Instructing is a role that requires your full attention for the majority of the day, so it's important that you maintain a healthy work-life balance. You should ensure that you are taking a full lunch break away from your machine, as well as regular breaks throughout the day. It is suggested that your face-to-face time with learners is no more than between the hours of 09:00 - 16:00.
It's also important that you establish office hours with your cohort, as you may end up working to help them with queries or problems for longer than you should be doing. While it is important that we give our learners as much help as possible, you still need to look after your wellbeing.
Looking after yourself
As we mentioned above, instructing requires a lot of your attention throughout each day, and can be more taxing than an average day of consultancy. It is crucial that you maintain wellbeing throughout your teaching. Here are a handful of helpful tips:
Exercise: Take a walk. Do some stretches. Perform some yoga. Go for a run. There are plenty of ways you can keep your mind and body healthy when teaching.
Take breaks: You should aim to have a 5 - 10 minute break for every hour of face-to-face teaching you do. This isn't crucial as you may be "in the flow" so don't want to take a break. However, it will be beneficial for both yourself and your learners if you take regular breaks. It's also good to make a point of getting out of your seat and moving around in that time.
Ask for help: You won't know absolutely everything on the course, and you're certainly not expected to. If you ever find yourself in a position where you are struggling, then please reach out to another instructor, colleague or account lead.

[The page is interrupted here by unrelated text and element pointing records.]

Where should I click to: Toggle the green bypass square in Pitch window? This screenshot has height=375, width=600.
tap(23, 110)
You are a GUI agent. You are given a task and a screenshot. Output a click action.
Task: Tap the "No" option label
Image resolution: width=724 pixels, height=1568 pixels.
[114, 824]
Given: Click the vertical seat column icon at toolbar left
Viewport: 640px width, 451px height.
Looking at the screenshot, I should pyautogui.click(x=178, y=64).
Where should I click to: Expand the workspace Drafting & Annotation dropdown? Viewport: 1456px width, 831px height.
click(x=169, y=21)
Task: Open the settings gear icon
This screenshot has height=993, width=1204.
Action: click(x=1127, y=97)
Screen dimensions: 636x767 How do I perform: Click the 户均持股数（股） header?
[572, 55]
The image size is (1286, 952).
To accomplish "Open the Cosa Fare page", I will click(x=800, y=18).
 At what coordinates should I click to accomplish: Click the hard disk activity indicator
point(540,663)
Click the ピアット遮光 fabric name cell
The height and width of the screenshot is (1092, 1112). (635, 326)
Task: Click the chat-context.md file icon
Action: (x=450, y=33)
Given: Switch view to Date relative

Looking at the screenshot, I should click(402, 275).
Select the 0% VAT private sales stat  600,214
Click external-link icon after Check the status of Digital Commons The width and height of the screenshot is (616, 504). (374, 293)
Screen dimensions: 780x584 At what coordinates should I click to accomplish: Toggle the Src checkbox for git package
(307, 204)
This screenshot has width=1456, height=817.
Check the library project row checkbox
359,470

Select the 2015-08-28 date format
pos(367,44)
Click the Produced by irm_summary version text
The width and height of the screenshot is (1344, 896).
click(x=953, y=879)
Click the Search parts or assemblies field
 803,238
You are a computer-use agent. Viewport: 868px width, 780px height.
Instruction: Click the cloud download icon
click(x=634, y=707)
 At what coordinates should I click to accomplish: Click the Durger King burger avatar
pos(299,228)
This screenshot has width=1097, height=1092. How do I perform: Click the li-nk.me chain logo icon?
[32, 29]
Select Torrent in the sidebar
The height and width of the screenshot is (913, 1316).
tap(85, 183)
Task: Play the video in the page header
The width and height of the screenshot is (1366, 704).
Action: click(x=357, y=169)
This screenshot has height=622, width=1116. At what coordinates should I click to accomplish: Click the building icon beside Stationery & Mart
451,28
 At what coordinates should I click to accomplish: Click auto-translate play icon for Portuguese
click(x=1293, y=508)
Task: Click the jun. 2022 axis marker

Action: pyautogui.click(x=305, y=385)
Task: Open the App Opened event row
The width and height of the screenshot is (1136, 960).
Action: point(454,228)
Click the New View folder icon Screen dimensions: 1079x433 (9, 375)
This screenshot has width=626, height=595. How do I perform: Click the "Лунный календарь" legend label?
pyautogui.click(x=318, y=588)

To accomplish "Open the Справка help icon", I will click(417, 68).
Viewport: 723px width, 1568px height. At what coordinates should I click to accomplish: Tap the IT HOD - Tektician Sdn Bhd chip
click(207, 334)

Embrace your mistakes: There may be times where you feel unsure of your abilities and confidence. You may feel like you didn't deliver a session to your best potential, or that you let your learners down in some way. Everyone will make mistakes in their teaching, no matter how many years of experience they have. It's beneficial to remain grounded and not let bad thoughts or emotions weigh you down. Try sharing these thoughts with a colleague or friend, practicing mindfulness, reading a book, or making a conscious effort to think positively about the things you have accomplished. Do what you need to do to feel your best, and always talk to someone if you need a hand.
Availability: You don't have to be available to learners at all hours of the day. It's crucial that you and your learners have expectations at the start of a programme that you won't necessarily be able to reply to a Slack message, or jump on a call at a moment's notice.